Provided passage section start
Email impersonations becoming pervasive, preying on a distracted and dispersed workforce
Impersonations have become pervasive, and are by far the most prevalent type of email-based attack ending up in business’s inboxes. This is according to a survey report by GreatHorn.
Emphasizing the trend, 48.7% of respondents reported seeing impersonations of people such as colleagues, customers or vendors preying on the sense of urgency of an increasingly distracted and dispersed workforce.
To develop the report, researchers collected data from over 640 security, IT and c-suite professionals to gain a better understanding of new threat vectors, issues impacting the industry at large and emerging strategies for targeted attacks.
Impersonations wreaking havoc on email inboxes
As the professional community continues to work in a remote environment, email impersonations present the perfect way for opportunistic fraudsters to take advantage of human vulnerabilities.
Although there are infinite variations of impersonation attacks, each one relies on an end users’ misguided trust in surface appearance and quick reactions to emails. The survey found that this type of attack has continued to flourish, with 35.1% of respondents saying that people impersonation attacks ranked as their top email threat in 2020.
Meanwhile, 42.4% report seeing impersonations of well-known brands in their inbox – a sharp rise from just 22.4% in 2019. Furthermore, ten percent of participants flagged brand impersonations as their top email threat, another increase from 2019 (4.8%).
Both people and brand impersonations remain difficult to detect as they appeal to authority and urgency, utilize a known contact name and depend on the systematic lack of education among non-technical recipients.
Remediation takes center stage as email-based attacks skyrocket
With this increase in email threats, IT professionals are being stretched thin as their time spent responding to and remediating email-based attacks has increased dramatically over the past year.
35.8% of respondents report seeing phishing, impersonations, credential theft, spoofing, malware, ransomware or other email threats in their inbox on a daily basis – up from 24.3% in 2019.
Due to this increase, 33.6% of respondents said they need to remediate an email-based attack every day – including suspending compromised email accounts, running PowerShell scripts, resetting compromised application accounts, legal action and more – a significant 165% increase from 2019, when only 12.7% reported the need to remediate an email-based attack on a daily basis. This surge in email-based attacks serves as a reminder that email security strategies require continuous improvement in order to mitigate the ever-evolving threats.
“This year’s survey data presents a clear reminder that organizations continue to be inundated with email-based attacks, most notably impersonations, that require constant remediation,” said GreatHorn CEO Kevin O’Brien.
“It’s impossible to prevent all phishing attacks, which is why it’s so important for IT professionals to reassess their email security strategy by putting a renewed emphasis on risk reduction in order to decrease time to detection (TTD) and time to respond (TTR.)”
Additional key stats
- 40% of respondents said their biggest problem with their current email security solution was missing payload attacks such as malware, malicious attachments and links. This was followed by missing phishing attacks (39.3%), which includes people impersonations, brand impersonations or even impersonations of services like fake voicemail scams and fake invoices.
- In 2020, 21.9% of study participants said they saw a wire transfer request in their inbox, a slight decrease from 2019 where it was 26.3%.
- When asked about credential theft attempts found in inboxes, 28.1% of survey respondents saw these in 2020 – a slight increase over 2019, where it was 24.1%.
- Only 32.9% study participants said they had seen spam/graymail in their inboxes – a significant drop from 2019 data, where 53.3% indicated that spam/graymail slipped past the filter.
- 48.3% of respondents report having to go into their junk or spam folder within the past week to retrieve and open an email that should have wound up in their inbox – up from 2019, when only 30.7% reported having to do this in the same time span.
Provided passage section end
= What to do =
[A] Edit the email impersonation article, starting at "35.8% of respondents" and ending at "the ever-evolving threats.", so that "respondents" becomes "participants".
[B] From the email impersonation article, list the specific email threats named in the sentence that gives the 35.8% daily figure.
[C] Put this sentence from the email impersonation article into Spanish: "As the professional community continues to work in a remote environment, email impersonations present the perfect way for opportunistic fraudsters to take advantage of human vulnerabilities."
Data extract section start
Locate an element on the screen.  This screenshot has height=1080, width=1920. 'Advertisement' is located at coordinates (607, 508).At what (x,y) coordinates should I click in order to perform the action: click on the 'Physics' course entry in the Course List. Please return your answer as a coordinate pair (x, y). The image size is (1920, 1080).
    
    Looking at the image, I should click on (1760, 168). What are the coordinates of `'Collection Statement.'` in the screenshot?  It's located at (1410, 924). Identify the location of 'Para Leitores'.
Data extract section end
= Solutions below =
[A]
35.8% of participants report seeing phishing, impersonations, credential theft, spoofing, malware, ransomware or other email threats in their inbox on a daily basis – up from 24.3% in 2019.
Due to this increase, 33.6% of participants said they need to remediate an email-based attack every day – including suspending compromised email accounts, running PowerShell scripts, resetting compromised application accounts, legal action and more – a significant 165% increase from 2019, when only 12.7% reported the need to remediate an email-based attack on a daily basis. This surge in email-based attacks serves as a reminder that email security strategies require continuous improvement in order to mitigate the ever-evolving threats.

[B]
Phishing
Impersonations
Credential theft
Spoofing
Malware
Ransomware

[C] Mientras la comunidad profesional sigue trabajando en un entorno remoto, las suplantaciones de identidad por correo electrónico representan la forma perfecta para que los estafadores oportunistas se aprovechen de las vulnerabilidades humanas.